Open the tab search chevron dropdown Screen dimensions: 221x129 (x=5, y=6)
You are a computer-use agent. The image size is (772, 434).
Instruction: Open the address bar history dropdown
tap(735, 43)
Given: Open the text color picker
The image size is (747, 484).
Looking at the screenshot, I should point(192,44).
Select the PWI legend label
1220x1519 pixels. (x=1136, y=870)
==*==
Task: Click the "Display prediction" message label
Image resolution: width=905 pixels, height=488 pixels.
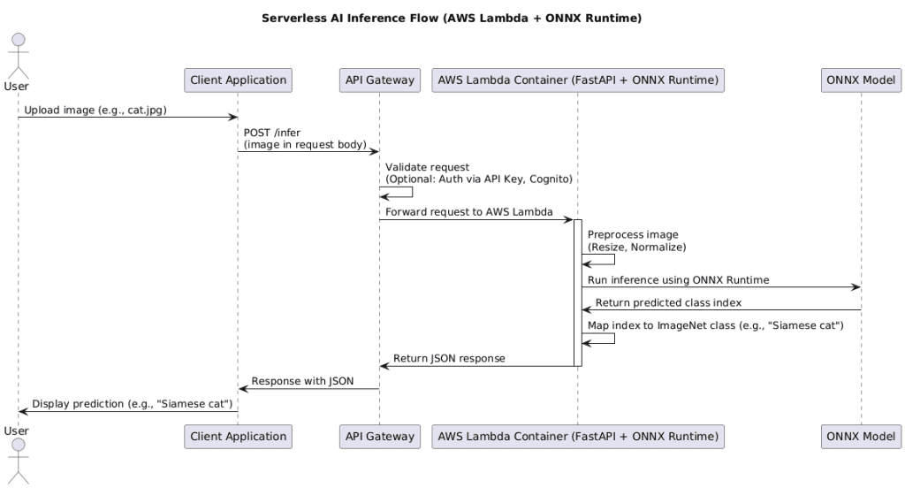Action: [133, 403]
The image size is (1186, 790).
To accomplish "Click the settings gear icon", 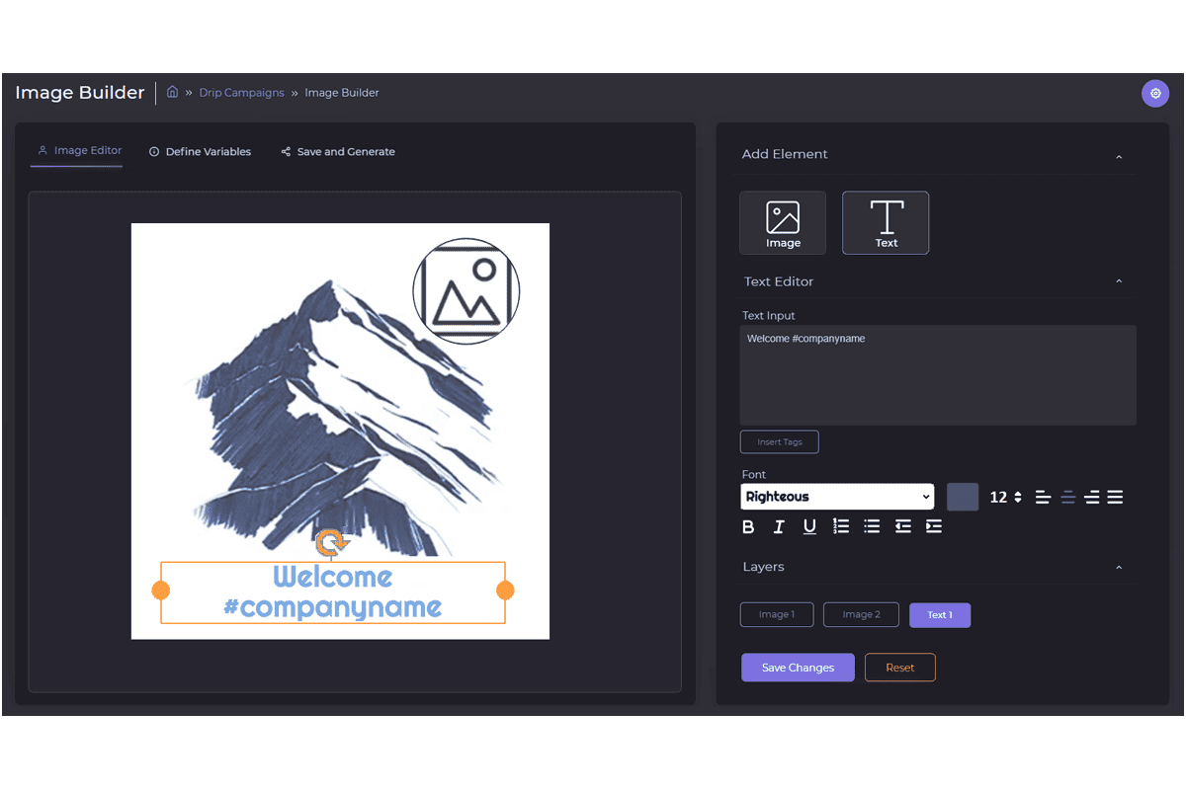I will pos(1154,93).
==*==
-- Try it --
The entries above hold a line with "Open the tab" and a later line with "Given: Open the text color picker". Write out exactly those lines and all lines between, nothing more.

-- Answer area --
Open the tab search chevron dropdown Screen dimensions: 221x129 (x=5, y=6)
You are a computer-use agent. The image size is (772, 434).
Instruction: Open the address bar history dropdown
tap(735, 43)
Given: Open the text color picker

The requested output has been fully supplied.